*Texto de origem*.
§
A descida de Jesus ao inferno faz parte da tradição cristã, embora de forma não unânime, desde o segundo século. Jesus no inferno em obra atribuída a um aluno de Jheronimus Bosch, feita por volta de 1575
Domínio público
A descida de Jesus ao inferno faz parte da tradição cristã, embora de forma não unânime, desde o segundo século. De acordo com essa crença, após a morte por crucifixão e antes de sua ressurreição, ele teria ido a este lugar mítico e libertado os mortos que ali estariam.
Por este entendimento, anteriormente a isso todos os que havia morrido estavam nesse local. Somente após essa descida de Jesus é que houve a reorganização do espaço pós-vida para que apenas os maus fossem ao inferno.
Mas toda essa interpretação é cheia de camadas. Incorpora a tradição judaica, as mitologias grega e romana, textos bíblicos, uma oração de origem milenar — o credo repetido em missas e cultos cristãos — e escritos apócrifos. E carrega nuances inclusive sobre a definição de inferno.
A origem desta narrativa provavelmente remonta à segunda ou terceira geração dos seguidores de Jesus — aqueles que não o conheceram em vida, portanto. Segundo pesquisadores, os primeiros seguidores não se preocupavam com o pós-morte, pois acreditavam que a volta triunfal de Jesus para instituir o prometido Reino de Deus ocorreria ainda com eles vivos.
§
*Dados fornecidos*.
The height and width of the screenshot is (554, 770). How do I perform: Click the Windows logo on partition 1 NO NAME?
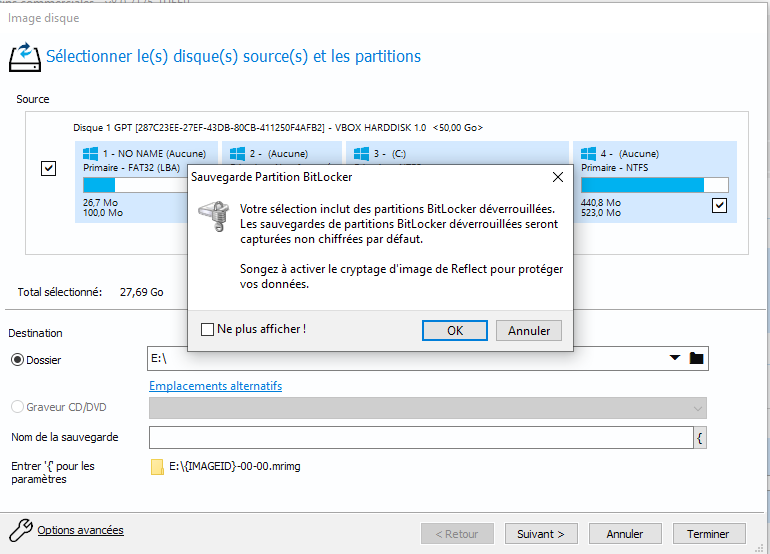pos(92,154)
§
*Suas tarefas*.
a - Redigite o trecho do texto sobre a descida de Jesus ao inferno entre "Por este entendimento, anteriormente" e "fossem ao inferno.", inclusive.
b - Segundo o texto sobre a descida de Jesus ao inferno, desde quando essa descida faz parte da tradição cristã?
c - No texto sobre a descida de Jesus ao inferno, quais são todas as coisas que, de acordo com ele, essa interpretação incorpora?

*Respostas em ordem*.
a -
Por este entendimento, anteriormente a isso todos os que havia morrido estavam nesse local. Somente após essa descida de Jesus é que houve a reorganização do espaço pós-vida para que apenas os maus fossem ao inferno.

b - Desde o segundo século.

c -
- a tradição judaica
- as mitologias grega e romana
- textos bíblicos
- uma oração de origem milenar, o credo repetido em missas e cultos cristãos
- escritos apócrifos